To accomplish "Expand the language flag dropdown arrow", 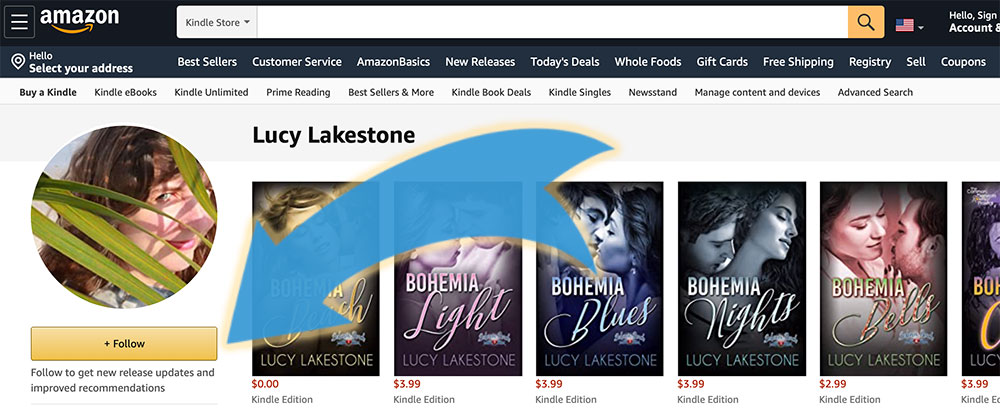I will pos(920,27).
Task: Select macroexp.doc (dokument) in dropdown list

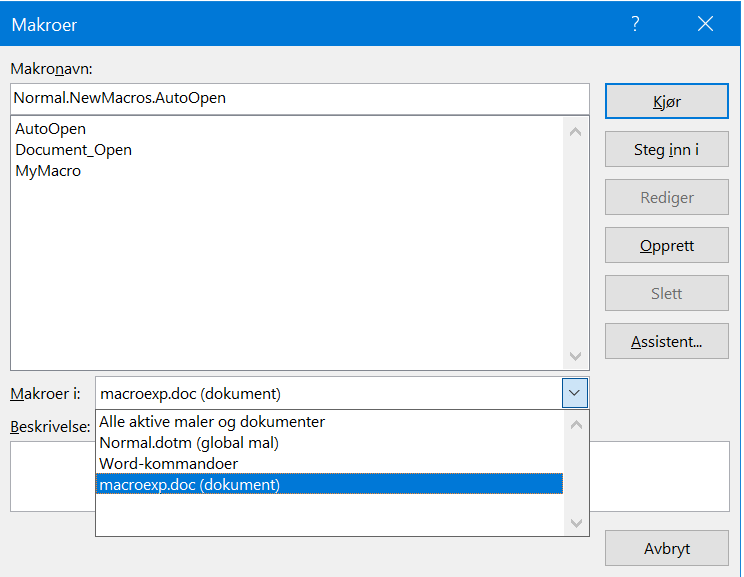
-*-*-
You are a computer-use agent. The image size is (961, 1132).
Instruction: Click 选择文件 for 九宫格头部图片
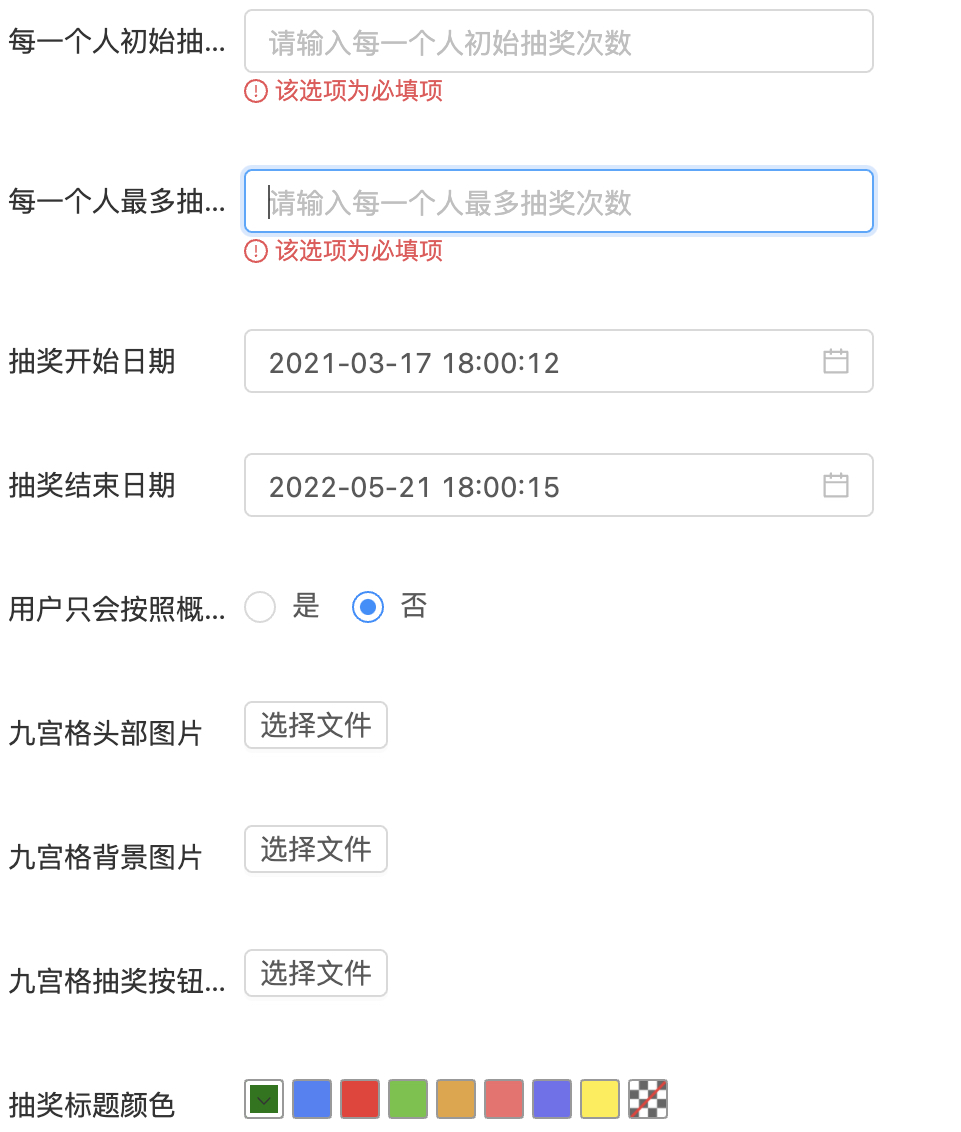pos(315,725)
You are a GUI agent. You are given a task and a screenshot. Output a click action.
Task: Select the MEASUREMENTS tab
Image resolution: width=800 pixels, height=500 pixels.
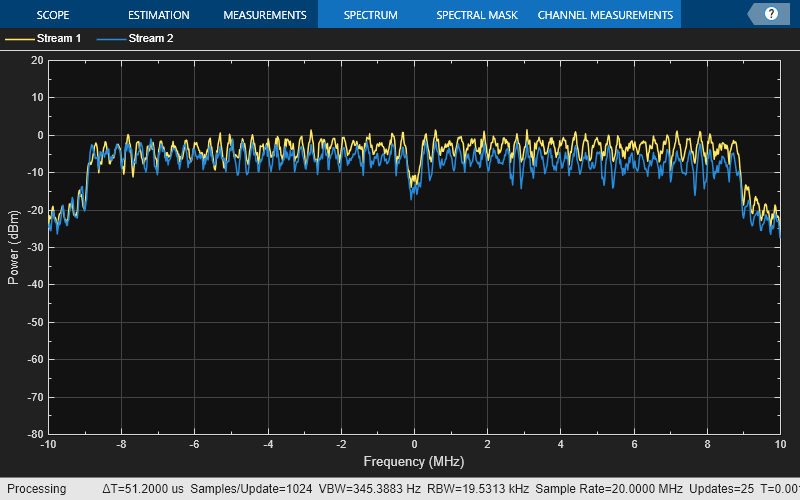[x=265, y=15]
-*-*-
**What to do**
Filter the entries down to the lines containing "agent". Copy each of those lines.

**Output below**
You are a computer-use agent. The image size is (961, 1132).
You are a GUI agent. You are given a task and a screenshot. Output a click action.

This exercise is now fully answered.